Beauty product company Coty Inc. needed a makeover, so it turned its own employees into change advisers and ambassadors.
by Kate Everson
August 18, 2015
In July, Coty Inc. purchased some of Procter & Gamble’s beauty brands for $12.5 billion. The acquisition turned the 110-year-old organization into one of the largest cosmetic companies in the world. But before this milestone, it partnered with its own employees to meet the company’s growth goals.
It used a process called insourcing to develop consultants from its existing employees. Chief learning officers can use the process to gauge how their programs align to business needs by bringing front-line perspectives to the decision-making table, and to promote their work by having employees act as sponsors. In Coty’s case, insourcing had employees weigh in on and support a business growth goal that relied on company performance and processes.
In 2011, Coty’s leadership saw that the organization had hit a progress plateau that thwarted its goal to be in the top third of the beauty industry’s supply chains. Until then, the company had been on track with a 2008 business plan that included making the company’s 10 manufacturing sites more efficient.
Then-executive vice president for supply chains, Darryl McCall, knew he had to refresh the company’s efforts. To do so, he turned to the people responsible for helping the company make the change — its employees.
“Success is really measured by getting 50 percent of your organization plus one person committed to volunteering to help,” said McCall, who retired in 2014. He recruited an army of volunteers who could not only help develop a plan to rejuvenate the company’s growth rate but promote it within the company’s ranks.
McCall, his 13 managers and their direct reports put together a business objective called “Act Today, Shape Tomorrow” to get the supply chain back on track with Coty’s growth plan. They visited the sites, acted as champions for it and created a sense of urgency around it. Volunteers learned to reinforce the idea of reapplying success models across struggling parts of the business, a skill that remained useful beyond the original initiative. All of this happened in the first 180 days of the process.
Coty’s then-CEO wasn’t ready to commit to applying it throughout the whole company — an early blow that didn’t deter McCall’s efforts but did force him apply the process to just his side of the business. Because of the $5 million price tag, the supply chain branch had to make up for its cost to get permission from the rest of the organization.
“The fact we had to absorb $5 million was a reason to hold ourselves accountable,” he said. “We took a two-year investment, applied a calculation to it and decided we had to generate $50 million of savings if we were going to have to find a payback.”
They were already saving about $40 million to $50 million a year between 2008 and 2011 before they hit the plateau, so McCall felt confident they could break even, despite some trepidation from the rest of the team.

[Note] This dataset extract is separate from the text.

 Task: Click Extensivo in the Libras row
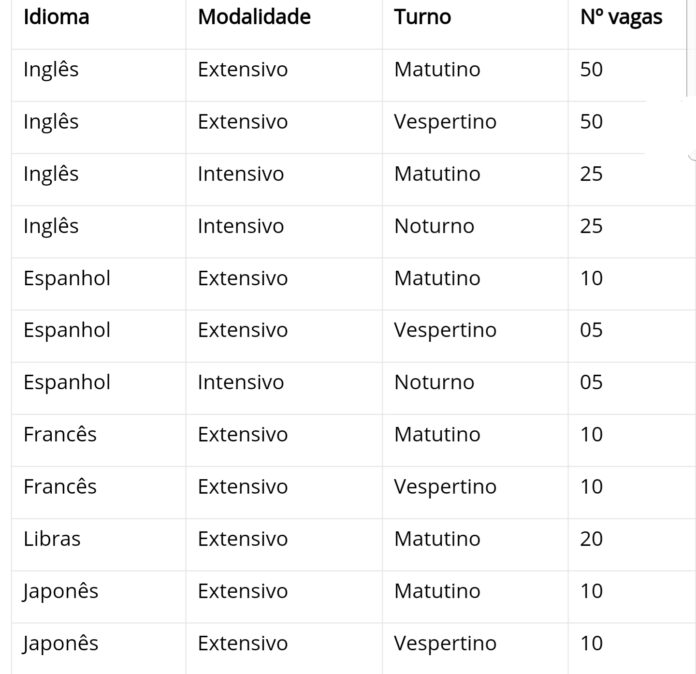(x=243, y=539)
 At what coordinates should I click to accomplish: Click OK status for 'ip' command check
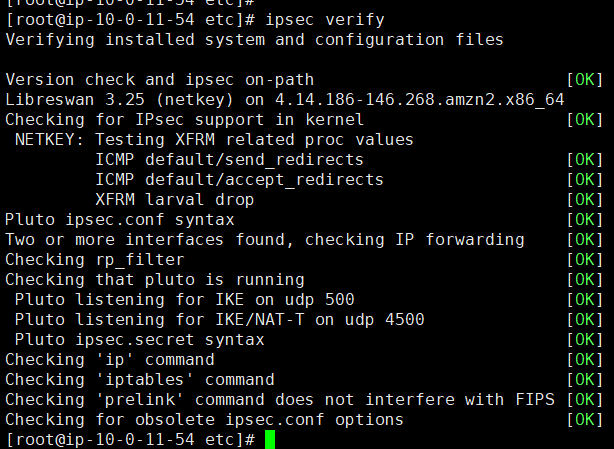click(585, 359)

Gregg LeStage, executive vice president at leadership development firm Kotter International, which worked with Coty during the process, said employee trepidation is one of the biggest barriers to successfully insourcing consultants within an organization. Starting small, however, is a way to overcome that hurdle.
“People do small change in small groups,” he said. “They find change agents. They train them, and then they take over the change. Once they realize that there is a way to coordinate large numbers of people and it won’t just collapse, that’s another obstacle cleared.”
But what’s in it for Kotter International, whose business relies on companies without inside consultancy talent?
“We don’t set up the methadone clinic,” LeStage said. “We teach them and move on. Consulting in its truest form is teaching someone to do what you do.”